Every year, Memorial Day is the gateway to an ominous time frame known as "The 100 Deadliest Days for Teens."
But this year, competitors in the wireless industry have joined forces to combat a major source of deadly accidents: texting and driving.
"Unfortunately what we see with texting is it's hitting the good kids. It's the ones who are well-adjusted, well-connected, [and] involved in their schools and communities. They’re the good kids. That's why they have the reward of having a cell phone. .... This is the epidemic for them," said a spokesperson who knows too well the dangers of texting and driving.
Merry Dye came to Chicago this month on the fourth anniversary of a terrible tragedy in her life. In May of 2009, her daughter Mariah West died in a crash caused by texting. Three words cost her life and changed her mother's forever.
"It is not a matter of if you’re going to have an accident, but when. If you engage in this behavior, it will catch up to you. Texting and driving... is like a game of Russian Roulette," said Dye.

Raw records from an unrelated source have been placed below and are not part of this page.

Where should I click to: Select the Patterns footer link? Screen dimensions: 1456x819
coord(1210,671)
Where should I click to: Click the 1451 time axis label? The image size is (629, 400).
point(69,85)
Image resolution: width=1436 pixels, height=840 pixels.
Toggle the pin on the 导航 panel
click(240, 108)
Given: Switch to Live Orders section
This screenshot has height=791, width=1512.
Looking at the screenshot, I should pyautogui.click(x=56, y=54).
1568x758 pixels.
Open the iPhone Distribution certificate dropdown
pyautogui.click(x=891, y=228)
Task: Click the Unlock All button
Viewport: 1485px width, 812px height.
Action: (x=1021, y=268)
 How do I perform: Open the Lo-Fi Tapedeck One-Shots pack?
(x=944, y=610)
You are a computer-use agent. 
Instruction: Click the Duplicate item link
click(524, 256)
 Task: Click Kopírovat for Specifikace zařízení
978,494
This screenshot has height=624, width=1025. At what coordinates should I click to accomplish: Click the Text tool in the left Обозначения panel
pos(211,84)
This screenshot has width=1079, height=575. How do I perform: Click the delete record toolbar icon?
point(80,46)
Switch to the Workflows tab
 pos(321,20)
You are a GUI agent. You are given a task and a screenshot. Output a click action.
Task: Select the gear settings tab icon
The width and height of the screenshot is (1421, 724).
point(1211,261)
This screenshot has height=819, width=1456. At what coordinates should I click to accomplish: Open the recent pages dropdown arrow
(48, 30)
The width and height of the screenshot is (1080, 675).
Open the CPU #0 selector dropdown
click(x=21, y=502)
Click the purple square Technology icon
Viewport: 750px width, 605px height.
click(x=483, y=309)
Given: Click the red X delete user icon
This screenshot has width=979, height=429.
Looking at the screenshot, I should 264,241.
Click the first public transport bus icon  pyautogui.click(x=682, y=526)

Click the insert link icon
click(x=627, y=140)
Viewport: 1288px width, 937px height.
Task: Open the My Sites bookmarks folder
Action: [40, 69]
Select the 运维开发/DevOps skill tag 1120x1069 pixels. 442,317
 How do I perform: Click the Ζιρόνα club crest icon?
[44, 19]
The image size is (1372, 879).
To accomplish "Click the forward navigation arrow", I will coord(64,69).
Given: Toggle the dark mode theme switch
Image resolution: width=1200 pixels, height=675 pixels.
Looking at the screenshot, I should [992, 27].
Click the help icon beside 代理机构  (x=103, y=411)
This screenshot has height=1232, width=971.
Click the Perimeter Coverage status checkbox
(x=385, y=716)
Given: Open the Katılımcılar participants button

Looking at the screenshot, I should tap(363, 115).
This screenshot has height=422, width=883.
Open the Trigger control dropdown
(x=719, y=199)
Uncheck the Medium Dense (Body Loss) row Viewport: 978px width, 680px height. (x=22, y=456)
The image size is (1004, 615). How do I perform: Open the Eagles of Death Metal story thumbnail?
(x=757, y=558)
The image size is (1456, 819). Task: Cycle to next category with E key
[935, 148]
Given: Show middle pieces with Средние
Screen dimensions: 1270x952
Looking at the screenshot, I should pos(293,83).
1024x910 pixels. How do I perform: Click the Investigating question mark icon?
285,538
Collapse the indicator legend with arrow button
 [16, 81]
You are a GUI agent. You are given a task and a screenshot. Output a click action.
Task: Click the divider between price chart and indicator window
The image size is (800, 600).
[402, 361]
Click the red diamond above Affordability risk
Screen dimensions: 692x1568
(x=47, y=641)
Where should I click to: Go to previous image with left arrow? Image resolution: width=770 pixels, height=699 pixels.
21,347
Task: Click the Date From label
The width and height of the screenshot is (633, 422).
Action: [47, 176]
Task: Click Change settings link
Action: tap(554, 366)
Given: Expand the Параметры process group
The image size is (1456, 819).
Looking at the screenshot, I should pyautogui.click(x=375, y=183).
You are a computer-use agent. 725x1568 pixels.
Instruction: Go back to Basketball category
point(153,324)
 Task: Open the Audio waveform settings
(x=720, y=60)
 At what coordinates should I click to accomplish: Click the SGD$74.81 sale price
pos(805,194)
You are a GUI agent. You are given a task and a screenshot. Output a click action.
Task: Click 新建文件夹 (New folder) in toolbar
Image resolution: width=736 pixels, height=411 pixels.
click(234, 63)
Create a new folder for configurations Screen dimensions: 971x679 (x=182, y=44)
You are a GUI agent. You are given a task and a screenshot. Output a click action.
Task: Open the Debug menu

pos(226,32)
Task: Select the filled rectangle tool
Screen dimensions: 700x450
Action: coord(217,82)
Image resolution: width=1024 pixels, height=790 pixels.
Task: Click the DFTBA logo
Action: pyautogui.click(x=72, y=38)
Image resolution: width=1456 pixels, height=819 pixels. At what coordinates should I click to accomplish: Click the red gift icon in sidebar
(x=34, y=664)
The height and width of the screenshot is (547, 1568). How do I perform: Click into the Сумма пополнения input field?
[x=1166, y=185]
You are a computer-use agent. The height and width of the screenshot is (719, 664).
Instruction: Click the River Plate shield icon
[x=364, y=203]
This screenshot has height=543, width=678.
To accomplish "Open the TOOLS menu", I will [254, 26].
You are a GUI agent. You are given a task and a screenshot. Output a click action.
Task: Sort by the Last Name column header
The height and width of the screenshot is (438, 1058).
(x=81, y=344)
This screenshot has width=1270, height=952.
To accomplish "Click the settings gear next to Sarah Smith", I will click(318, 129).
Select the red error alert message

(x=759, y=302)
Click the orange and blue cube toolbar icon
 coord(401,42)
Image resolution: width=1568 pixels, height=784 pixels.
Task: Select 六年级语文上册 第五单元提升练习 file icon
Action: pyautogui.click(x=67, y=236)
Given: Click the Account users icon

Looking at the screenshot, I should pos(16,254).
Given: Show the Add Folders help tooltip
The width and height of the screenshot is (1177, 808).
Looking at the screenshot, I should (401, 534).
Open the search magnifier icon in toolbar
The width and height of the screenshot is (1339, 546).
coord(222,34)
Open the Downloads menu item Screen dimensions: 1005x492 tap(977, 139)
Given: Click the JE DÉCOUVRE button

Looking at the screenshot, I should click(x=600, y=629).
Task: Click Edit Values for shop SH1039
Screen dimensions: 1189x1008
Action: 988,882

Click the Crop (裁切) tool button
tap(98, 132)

West died just as her home state was passing a ban on texting and driving. Four years later, the world has changed so much: 40 states now have bans in place and major companies have invested big money in the campaign to stop the reckless behavior,
Dye joined forces with AT&T in the company’s "It Can Wait" campaign. This month, AT&T’s efforts got a major boost from a surprising place: its wireless competitors. Along with 200 other companies, Sprint, Verizon and T-Mobile joined in to fight the epidemic plaguing the industry.